(What to work on):
**1.** In the blog post, which university is Robert C. Roberts listed with?
**2.** From the blog post, set down the passage that starts at the words "Saturday, August 30, 2014" and stops after "metascientific stool softener)?".
** begin Page extract **
Saturday, August 30, 2014

There are more things in philosophy...

...Than are dreamt of in David Brooks's heaven and earth.
Harold Lloyd, The Freshman, 1925.
The old moral humilist is back from a brief holiday, somewhat refreshed and in some philosophically louche company, that of Christian psychologist Robert C. Roberts (Baylor University) and regulative epistemologist W. Jay Wood (Wheaton College). It's his more or less monthly book report, on a book by Roberts and Wood, Intellectual Virtues: An Essay in Regulative Epistemology (Oxford: Clarendon Press, 2007).

And what, you want to know (don't deny it!), is regulative epistemology (if not a metascientific stool softener)?
(Brooks, naturally, doesn't want to know, and omits the subtitle.)

Well, if ordinary epistemology is the branch of philosophy that tries to ascertain whether it's possible for us to know anything, and if so, how, then regulative epistemology, or Virtue Epistemology in the constructions Brooks and I are interested in, is the somewhat younger study of whether we're acquiring our knowledge in a morally justified way, of epistemic right and wrong. As Wikipedia primly puts it,
a contemporary philosophical approach to epistemology that stresses the importance of intellectual (epistemic) virtues. A distinguishing factor of virtue theories is that they use for the evaluation of knowledge the properties of the persons who hold beliefs in addition to or instead of the properties of propositions and beliefs.
** end Page extract **
** begin Entries **
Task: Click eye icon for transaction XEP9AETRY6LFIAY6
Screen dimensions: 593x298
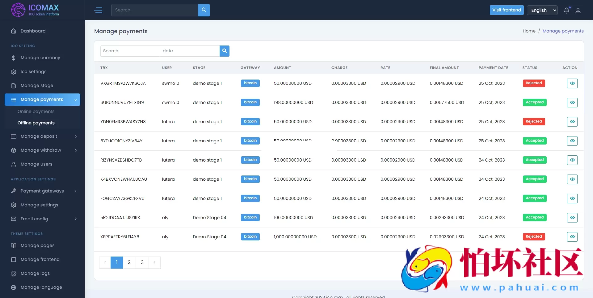Action: pyautogui.click(x=572, y=237)
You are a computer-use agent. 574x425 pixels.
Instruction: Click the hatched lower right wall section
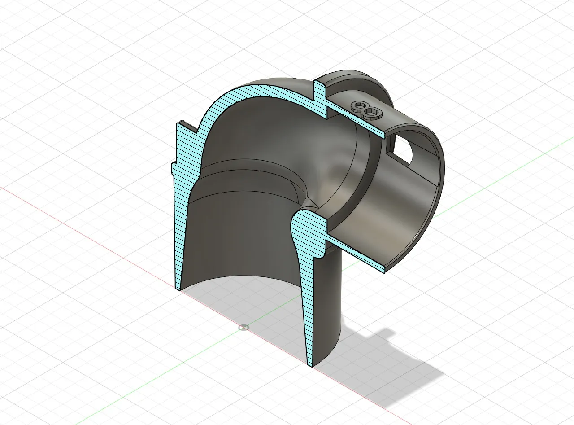(x=307, y=314)
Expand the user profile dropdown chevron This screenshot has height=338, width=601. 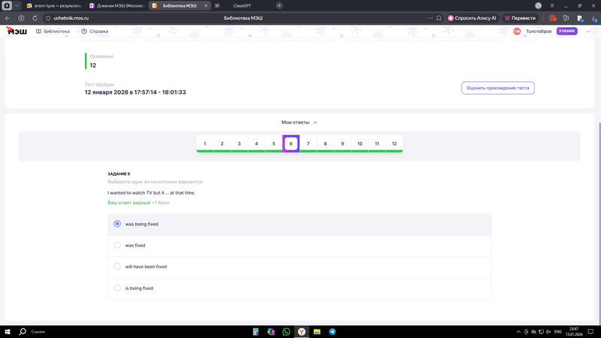[x=588, y=32]
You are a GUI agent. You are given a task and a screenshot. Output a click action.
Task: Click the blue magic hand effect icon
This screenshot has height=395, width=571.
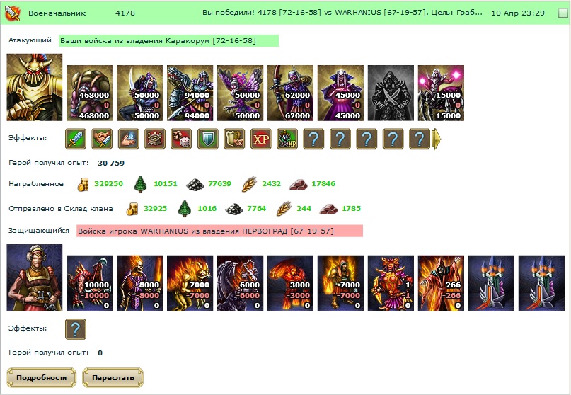click(x=129, y=139)
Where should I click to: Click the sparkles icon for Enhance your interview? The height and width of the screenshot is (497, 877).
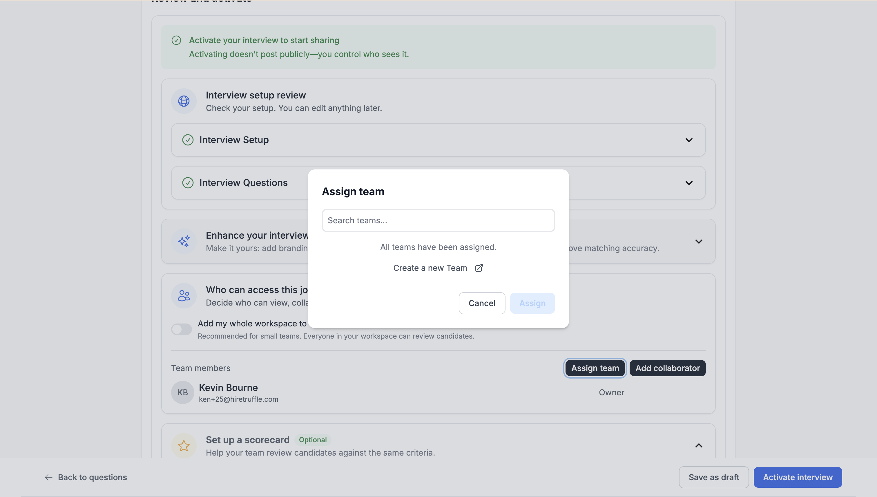pyautogui.click(x=184, y=241)
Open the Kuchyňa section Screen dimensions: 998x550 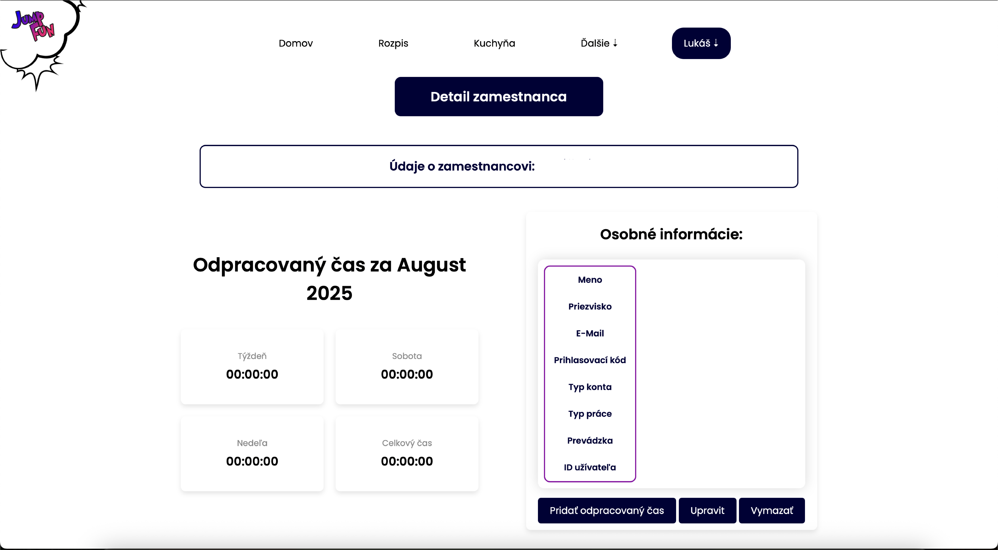[494, 43]
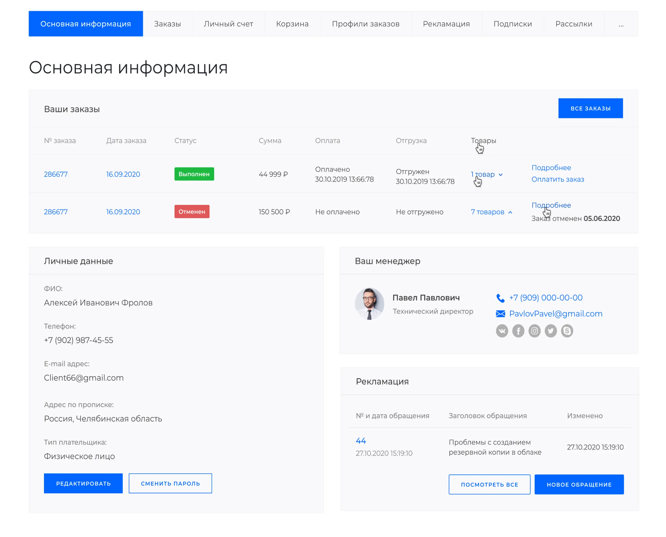666x537 pixels.
Task: Click the VK social icon
Action: pos(502,331)
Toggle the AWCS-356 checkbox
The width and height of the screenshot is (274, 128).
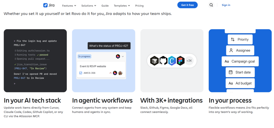[81, 73]
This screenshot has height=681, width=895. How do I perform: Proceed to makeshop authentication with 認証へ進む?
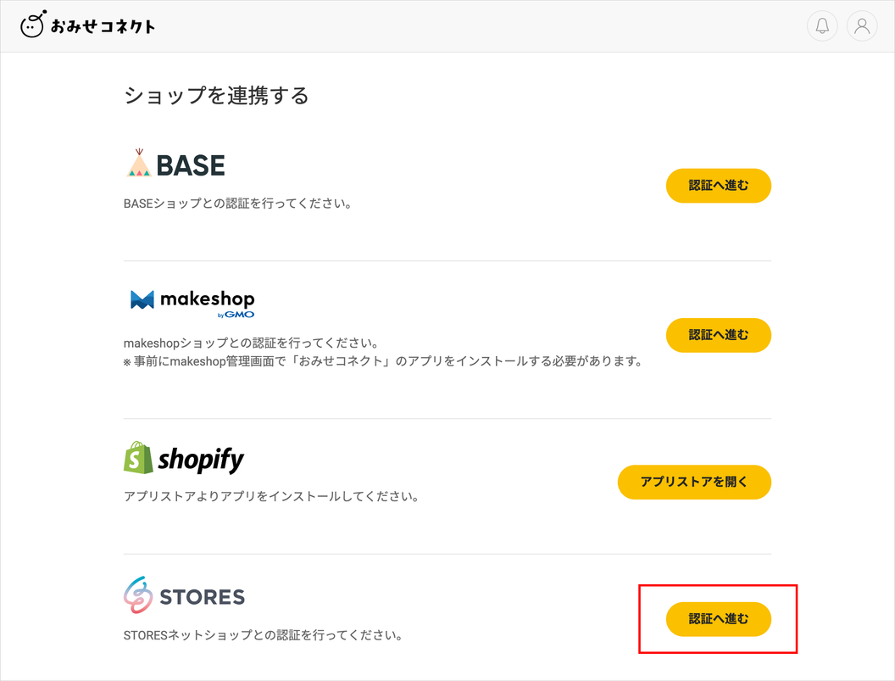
** end Entries **
(Solved tasks):
**1.** Baylor University

**2.**
Saturday, August 30, 2014

There are more things in philosophy...

...Than are dreamt of in David Brooks's heaven and earth.
Harold Lloyd, The Freshman, 1925.
The old moral humilist is back from a brief holiday, somewhat refreshed and in some philosophically louche company, that of Christian psychologist Robert C. Roberts (Baylor University) and regulative epistemologist W. Jay Wood (Wheaton College). It's his more or less monthly book report, on a book by Roberts and Wood, Intellectual Virtues: An Essay in Regulative Epistemology (Oxford: Clarendon Press, 2007).

And what, you want to know (don't deny it!), is regulative epistemology (if not a metascientific stool softener)?